WORK INSTRUCTIONS:
Given the records underneath, please repeat exactly the lines from the line with "You are a GUI agent. The screenshot is 768×2048." through the line with "Name (37, 920)", passing over any picture.
:: INPUT MATERIAL
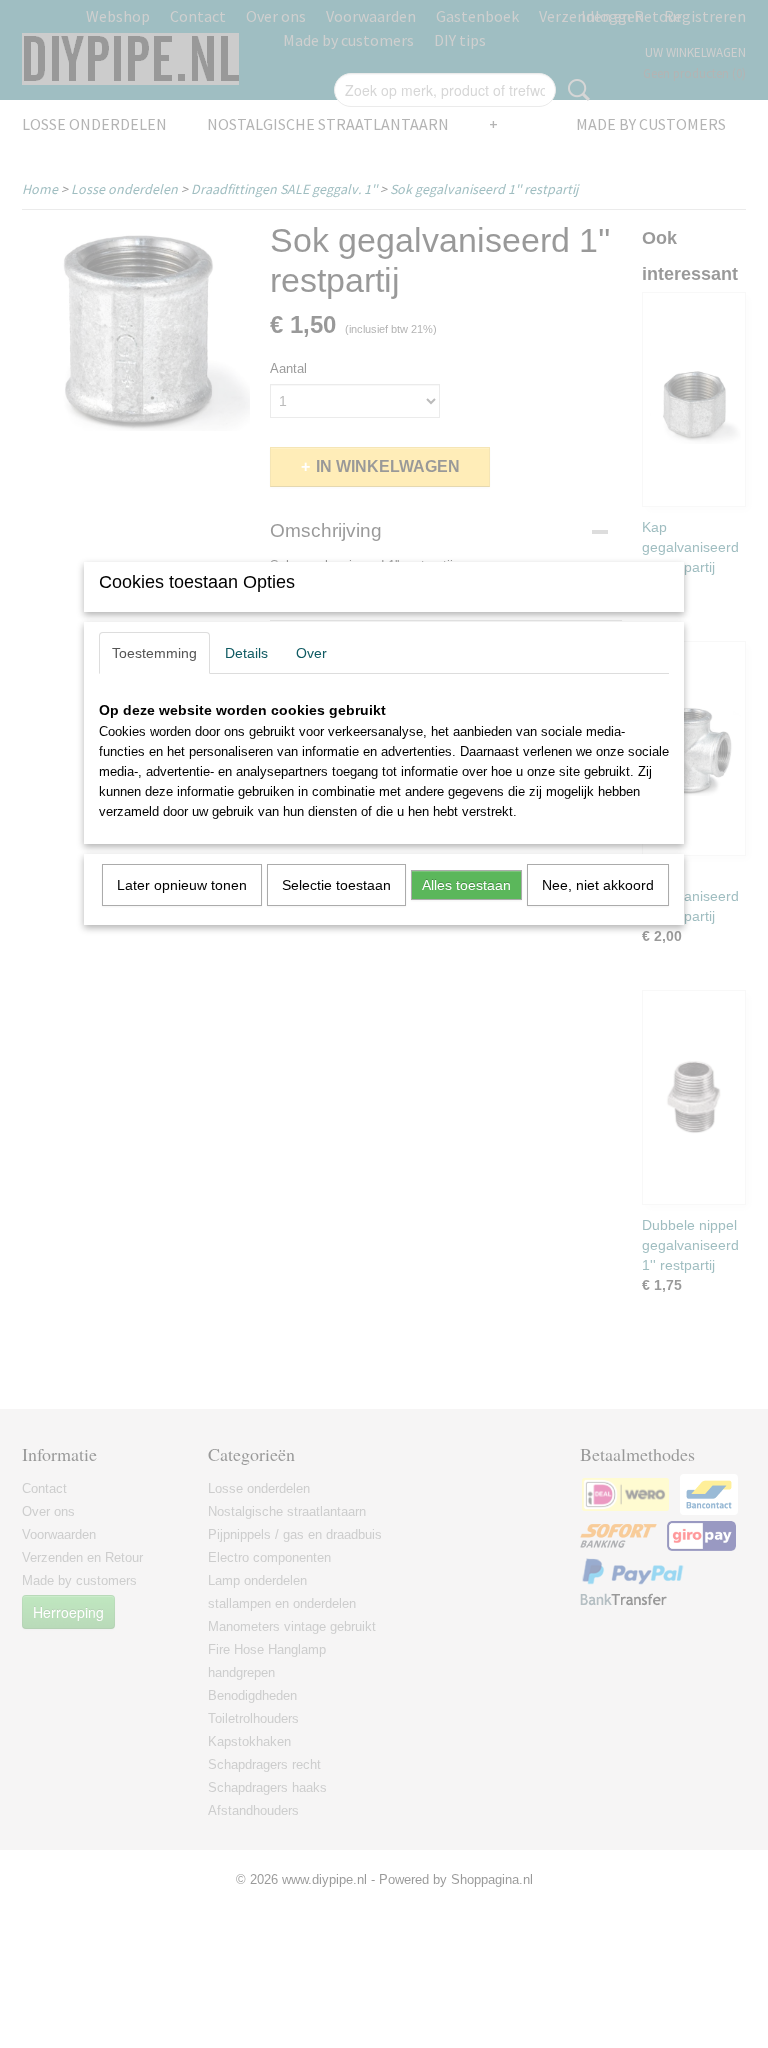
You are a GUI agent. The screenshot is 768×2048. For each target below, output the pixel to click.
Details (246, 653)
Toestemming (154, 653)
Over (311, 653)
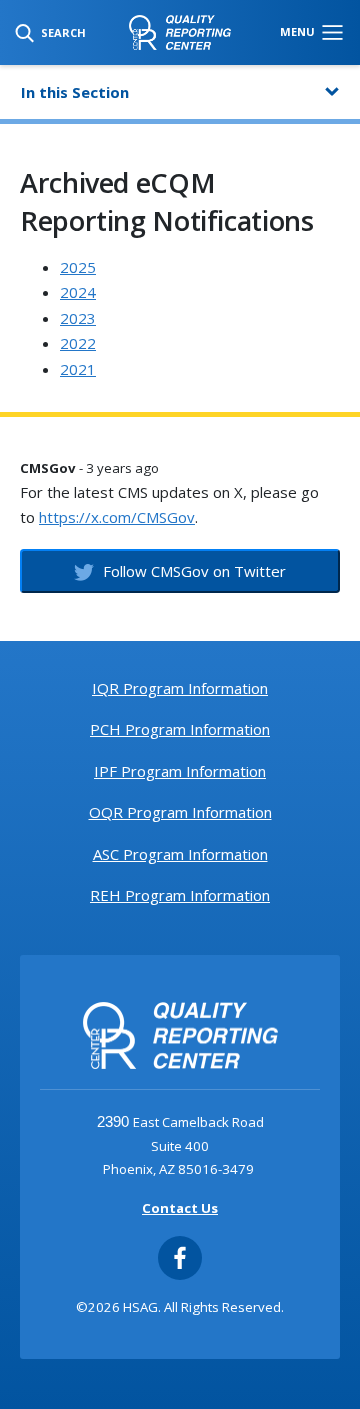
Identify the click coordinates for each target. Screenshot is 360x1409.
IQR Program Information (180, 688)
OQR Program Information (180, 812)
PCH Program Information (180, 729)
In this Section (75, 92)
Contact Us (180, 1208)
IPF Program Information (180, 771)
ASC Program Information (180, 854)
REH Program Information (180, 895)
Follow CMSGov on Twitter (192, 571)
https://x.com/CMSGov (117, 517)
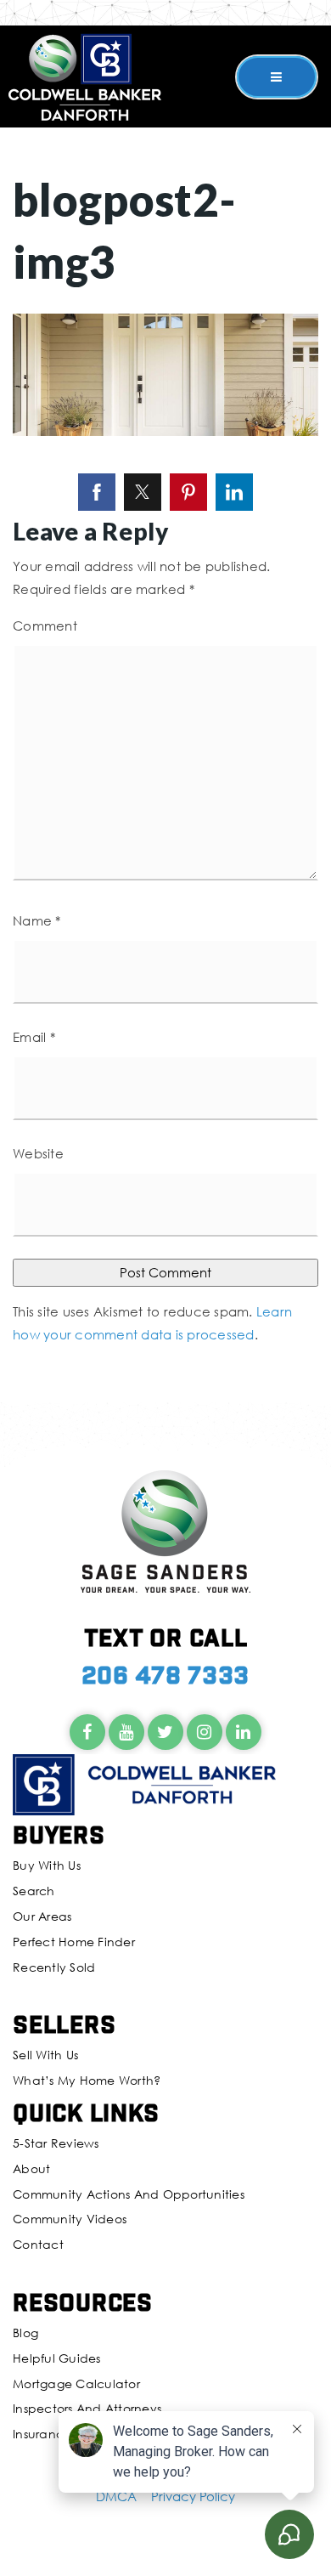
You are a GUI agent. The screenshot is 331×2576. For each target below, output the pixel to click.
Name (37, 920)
::::
:: INPUT MATERIAL
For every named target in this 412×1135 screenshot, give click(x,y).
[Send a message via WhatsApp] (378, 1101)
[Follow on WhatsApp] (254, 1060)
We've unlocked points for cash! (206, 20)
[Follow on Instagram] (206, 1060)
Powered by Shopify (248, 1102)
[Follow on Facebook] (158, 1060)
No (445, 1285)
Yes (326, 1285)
::::
EXERCISE ANSWER:
You are a GUI agent. The screenshot is 768×2048. For each target below, output the pixel to click.
Details (246, 653)
Toestemming (154, 653)
Over (311, 653)
Identify the click coordinates for each target. Screenshot is 360x1409.
IQR Program Information (180, 688)
OQR Program Information (180, 812)
PCH Program Information (180, 729)
In this Section (75, 92)
Contact Us (180, 1208)
IPF Program Information (180, 771)
ASC Program Information (180, 854)
REH Program Information (180, 895)
Follow CMSGov on Twitter (192, 571)
https://x.com/CMSGov (117, 517)
You are a GUI agent. The screenshot is 331×2576. For each target below, output the pixel to click.
Name (37, 920)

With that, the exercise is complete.